READING TEXT ->

The 2024 Autumn Budget announced a series of changes to UK Inheritance Tax. As you’re aware, in the UK, Inheritance Tax is a tax payable on the value of a deceased person’s estate. This differs to Irish Capital Acquisitions Tax where the beneficiary pays CAT on gifts and/or inheritances.
Currently, UK IHT is charged at 40% on the value of an estate above the tax-free allowance i.e. the Nil Rate Band of £325,000. This tax-free allowance can be further increased by a Residential Nil Rate Band of £175,000 providing you leave your home to direct descendants i.e. children, step children, grandchildren, etc. As a result, this brings up the total tax-free allowance to £500,000 per person. In certain circumstances, this could potentially equate to £1 million for a couple. These thresholds were fixed until April 2030 in the Autumn Budget. If, however, your estate is worth less than £325,000 when you die, then any unused amount up to the threshold limit can be added to the surviving spouse’s/partner’s threshold amount.
From 6th April 2025, the rules for taxing non-UK domiciled individuals will be replaced by a tax residence-based system. This will apply to long-term residents owning non-UK property who were previously outside the scope of UK Inheritance Tax. UK assets will always remain within the scope of inheritance tax. Therefore, from 6th April 2025 onwards, individuals who have held non-domicile status will no longer be exempt from Inheritance Tax on their foreign assets. Instead tax will be based on the individual’s residency status.

STORED DATA ->
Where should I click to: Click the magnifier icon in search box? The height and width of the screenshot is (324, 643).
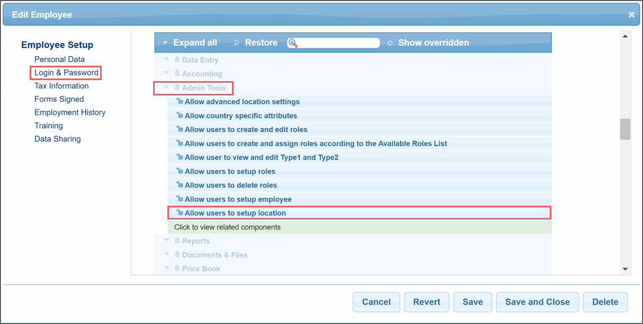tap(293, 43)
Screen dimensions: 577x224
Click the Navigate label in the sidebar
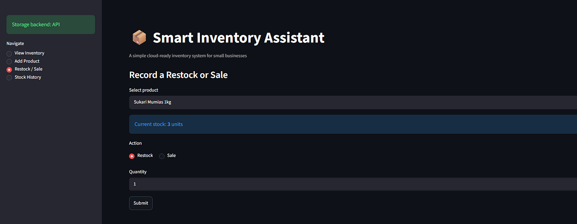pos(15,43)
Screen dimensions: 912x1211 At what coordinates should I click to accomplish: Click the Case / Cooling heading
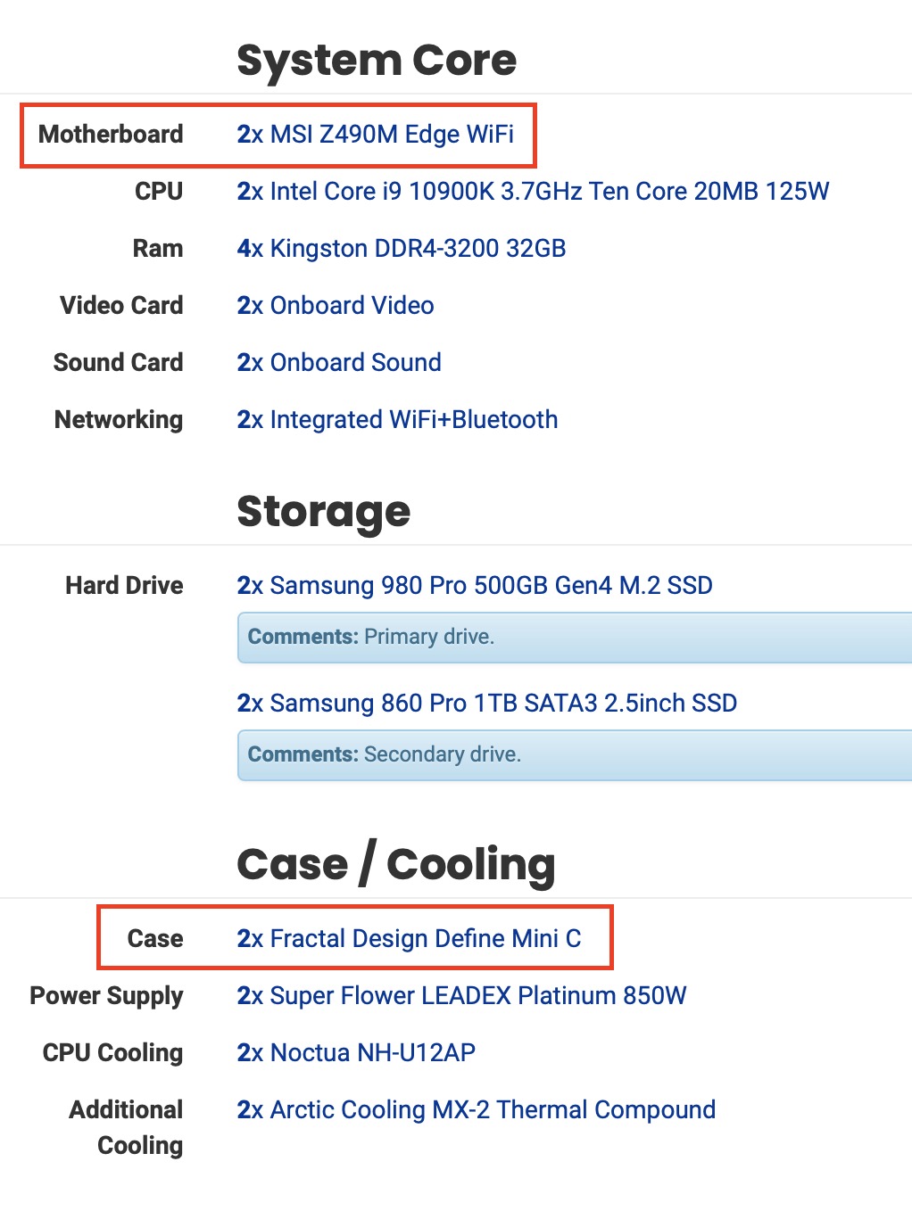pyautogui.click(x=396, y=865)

==

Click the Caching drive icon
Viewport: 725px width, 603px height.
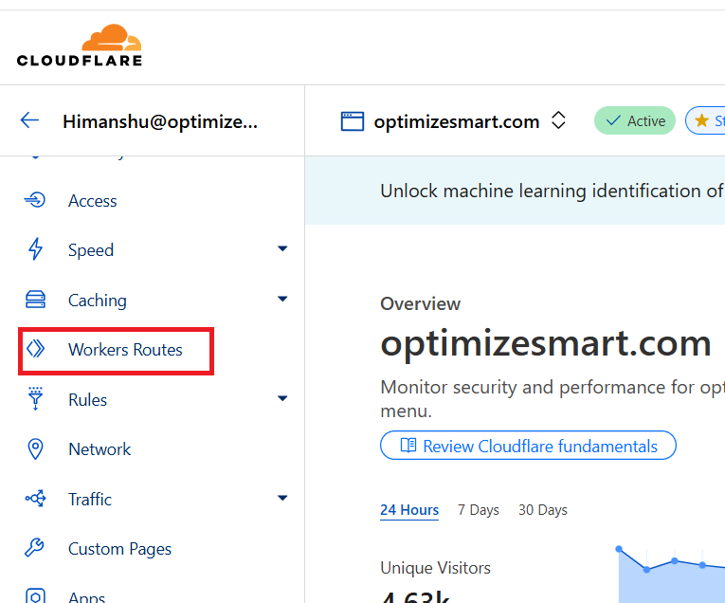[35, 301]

ABOUT THIS EXERCISE -> Update the passage on UK Inheritance Tax by writing it out from "From 6th April 2025, the" up to and including "individual’s residency status.", with "long-term residents" changed to "long-standing residents". The items come from a separate source.

REPLY TO THE TASK ->
From 6th April 2025, the rules for taxing non-UK domiciled individuals will be replaced by a tax residence-based system. This will apply to long-standing residents owning non-UK property who were previously outside the scope of UK Inheritance Tax. UK assets will always remain within the scope of inheritance tax. Therefore, from 6th April 2025 onwards, individuals who have held non-domicile status will no longer be exempt from Inheritance Tax on their foreign assets. Instead tax will be based on the individual’s residency status.